=== Listed records ===
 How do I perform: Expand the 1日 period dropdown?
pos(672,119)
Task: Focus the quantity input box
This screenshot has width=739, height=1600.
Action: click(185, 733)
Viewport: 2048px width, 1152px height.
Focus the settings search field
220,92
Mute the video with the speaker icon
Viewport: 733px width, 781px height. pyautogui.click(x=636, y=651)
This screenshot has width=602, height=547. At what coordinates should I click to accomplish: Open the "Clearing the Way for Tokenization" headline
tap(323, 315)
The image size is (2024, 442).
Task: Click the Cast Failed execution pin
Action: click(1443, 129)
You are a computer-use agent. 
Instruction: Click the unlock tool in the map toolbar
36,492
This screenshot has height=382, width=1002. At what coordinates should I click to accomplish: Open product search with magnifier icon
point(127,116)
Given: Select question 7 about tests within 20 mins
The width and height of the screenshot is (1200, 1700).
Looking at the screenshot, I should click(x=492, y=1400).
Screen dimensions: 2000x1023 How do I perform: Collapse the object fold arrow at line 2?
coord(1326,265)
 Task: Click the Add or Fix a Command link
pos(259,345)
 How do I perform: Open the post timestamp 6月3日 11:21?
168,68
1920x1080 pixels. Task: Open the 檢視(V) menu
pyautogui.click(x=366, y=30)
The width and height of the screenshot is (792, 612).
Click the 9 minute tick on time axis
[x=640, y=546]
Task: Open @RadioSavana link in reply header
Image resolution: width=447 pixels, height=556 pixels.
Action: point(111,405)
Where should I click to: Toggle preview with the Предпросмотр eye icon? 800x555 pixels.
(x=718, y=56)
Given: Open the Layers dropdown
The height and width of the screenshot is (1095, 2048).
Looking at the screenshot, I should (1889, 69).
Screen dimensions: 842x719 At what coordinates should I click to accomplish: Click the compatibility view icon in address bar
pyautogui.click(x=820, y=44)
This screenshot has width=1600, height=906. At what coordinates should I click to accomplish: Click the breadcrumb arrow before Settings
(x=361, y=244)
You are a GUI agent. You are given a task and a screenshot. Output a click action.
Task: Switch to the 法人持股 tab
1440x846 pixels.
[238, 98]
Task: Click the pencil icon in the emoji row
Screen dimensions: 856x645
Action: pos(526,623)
===
> **Task details**
Turn the lines above into a numbered list, leaving out any blank lines.

> **Correct answer**
1.  How do I perform: Expand the 1日 period dropdown?
2. pos(672,119)
3. Task: Focus the quantity input box
4. This screenshot has width=739, height=1600.
5. Action: click(185, 733)
6. Viewport: 2048px width, 1152px height.
7. Focus the settings search field
8. 220,92
9. Mute the video with the speaker icon
10. Viewport: 733px width, 781px height. pyautogui.click(x=636, y=651)
11. This screenshot has width=602, height=547. At what coordinates should I click to accomplish: Open the "Clearing the Way for Tokenization" headline
12. tap(323, 315)
13. The image size is (2024, 442).
14. Task: Click the Cast Failed execution pin
15. Action: click(1443, 129)
16. You are a computer-use agent. 
17. Instruction: Click the unlock tool in the map toolbar
18. 36,492
19. This screenshot has height=382, width=1002. At what coordinates should I click to accomplish: Open product search with magnifier icon
20. point(127,116)
21. Given: Select question 7 about tests within 20 mins
22. The width and height of the screenshot is (1200, 1700).
23. Looking at the screenshot, I should click(x=492, y=1400).
24. Screen dimensions: 2000x1023 How do I perform: Collapse the object fold arrow at line 2?
25. coord(1326,265)
26.  Task: Click the Add or Fix a Command link
27. pos(259,345)
28.  How do I perform: Open the post timestamp 6月3日 11:21?
29. 168,68
30. 1920x1080 pixels. Task: Open the 檢視(V) menu
31. pyautogui.click(x=366, y=30)
32. The width and height of the screenshot is (792, 612).
33. Click the 9 minute tick on time axis
34. [x=640, y=546]
35. Task: Open @RadioSavana link in reply header
36. Image resolution: width=447 pixels, height=556 pixels.
37. Action: point(111,405)
38. Where should I click to: Toggle preview with the Предпросмотр eye icon? 800x555 pixels.
39. (x=718, y=56)
40. Given: Open the Layers dropdown
41. The height and width of the screenshot is (1095, 2048).
42. Looking at the screenshot, I should (1889, 69).
43. Screen dimensions: 842x719 At what coordinates should I click to accomplish: Click the compatibility view icon in address bar
44. pyautogui.click(x=820, y=44)
45. This screenshot has width=1600, height=906. At what coordinates should I click to accomplish: Click the breadcrumb arrow before Settings
46. (x=361, y=244)
47. You are a GUI agent. You are given a task and a screenshot. Output a click action.
48. Task: Switch to the 法人持股 tab
49. 1440x846 pixels.
50. [238, 98]
51. Task: Click the pencil icon in the emoji row
52. Screen dimensions: 856x645
53. Action: pos(526,623)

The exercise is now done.